I finally got to see Seeking Asian Female, the documentary film by San Francisco Bay Area-based director Debbie Lum. The film had debuted at South by South West (SXSW) last year and review by a fellow 8asians blogger Dino and has gotten a bit of press, including this nice interview with Lum on NPR last year.

However at CAAMFest 2013, this was the first opportunity I had to see the film with a live audience, which I very much wanted to do (instead of simply viewing a DVD screener). Note: this review contains spoilers.

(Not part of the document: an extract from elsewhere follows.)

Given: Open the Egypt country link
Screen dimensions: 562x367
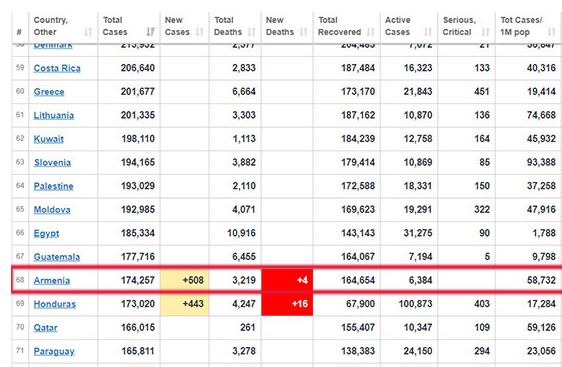Looking at the screenshot, I should (46, 233).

A CAAMFest director noted that Seeking Asian Female was the second film at the festival to sell out after LINSANITY, the documentary film. I’m not surprised. Ever since my college days in the early days of the Internet on forums on USENET news,  I recall the debates of “yellow fever.” The film’s Kickstarter page describes the documentary as:

“Seeking Asian Female is a feature-length personal documentary about the unlikely romance of Steven and Jianhua (a.k.a. “Sandy”) – an American man who is obsessed with marrying any Asian woman and the Chinese woman half his age who agrees over the Internet to be his fiancee. Debbie, a Chinese American filmmaker, documents with skepticism and humor, from the early stages of Steven’s search, through the moment Sandy steps foot in America for the first time, to a year into their precarious union…”

Lum’s initial intent was to explore why so many men (of all races, but primarily Caucasian/white men) had “yellow fever” – an interest in Asian women. In particular, the men she initially had interviewed had been American men who were interested in Asian women. However, Lum came across a twice-divorced man named Steven who had pursued interest in foreign Asian women overseas via dating and marriage sites on the Internet and his story was too good to be true that she decided to focus her film on Steven.

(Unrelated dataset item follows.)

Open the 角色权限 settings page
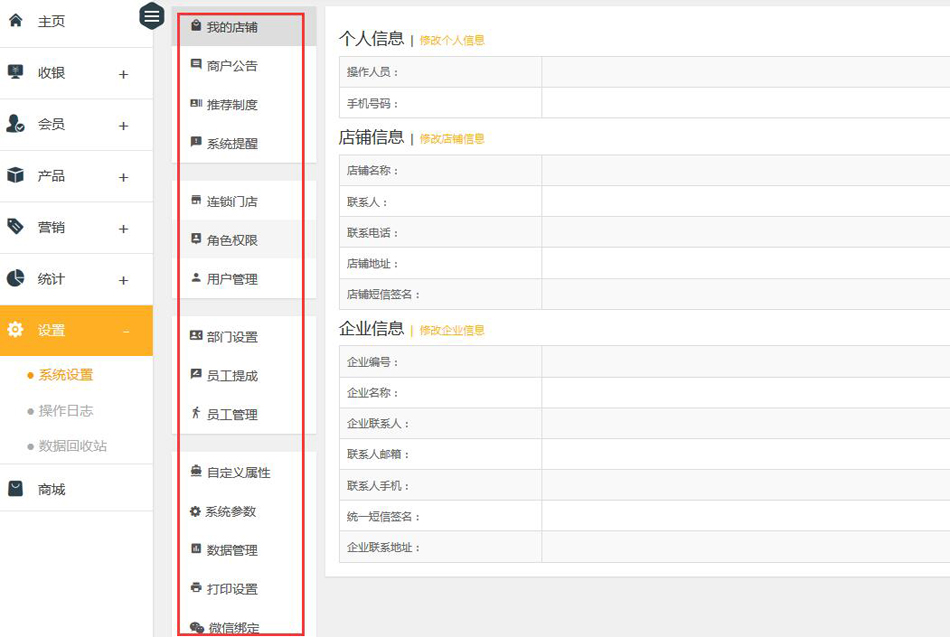 tap(231, 240)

Steven was 60 years old with a son who had married an Asian woman, and had thought he’d might find happiness as well with an Asian woman. However, he was somewhat realistic that he did not offer a lot – he was old, not exactly in great shape, not very well-off living in a rented cramped and messy apartment, and had a dead end job being a parking toll collector at San Francisco International Airport (SFO). Surprisingly, Steven was honest with his dating profiles online given his situation.

At times, the audience as well as myself laughed at how ridiculous Steven’s obsession with Asian women had become – with him showing Lum his past subscribing to printed mail order bride catalogs an receiving them via “snail mail,” and later showing past letters, photos and images on his computer of past women he had dated or corresponded with. Steven came across with an adolescent innocence and enthusiasm with somewhat unrealistic expectations in what he would find in an Asian wife – with his general life a mess (and certainly his messy, cramped, crowded and apartment a metaphor for his life.) Best of all, as Lum notes within the documentary, Steven had no verbal filter and one is often amazed with the words and thoughts he is expressing coming out of his mouth.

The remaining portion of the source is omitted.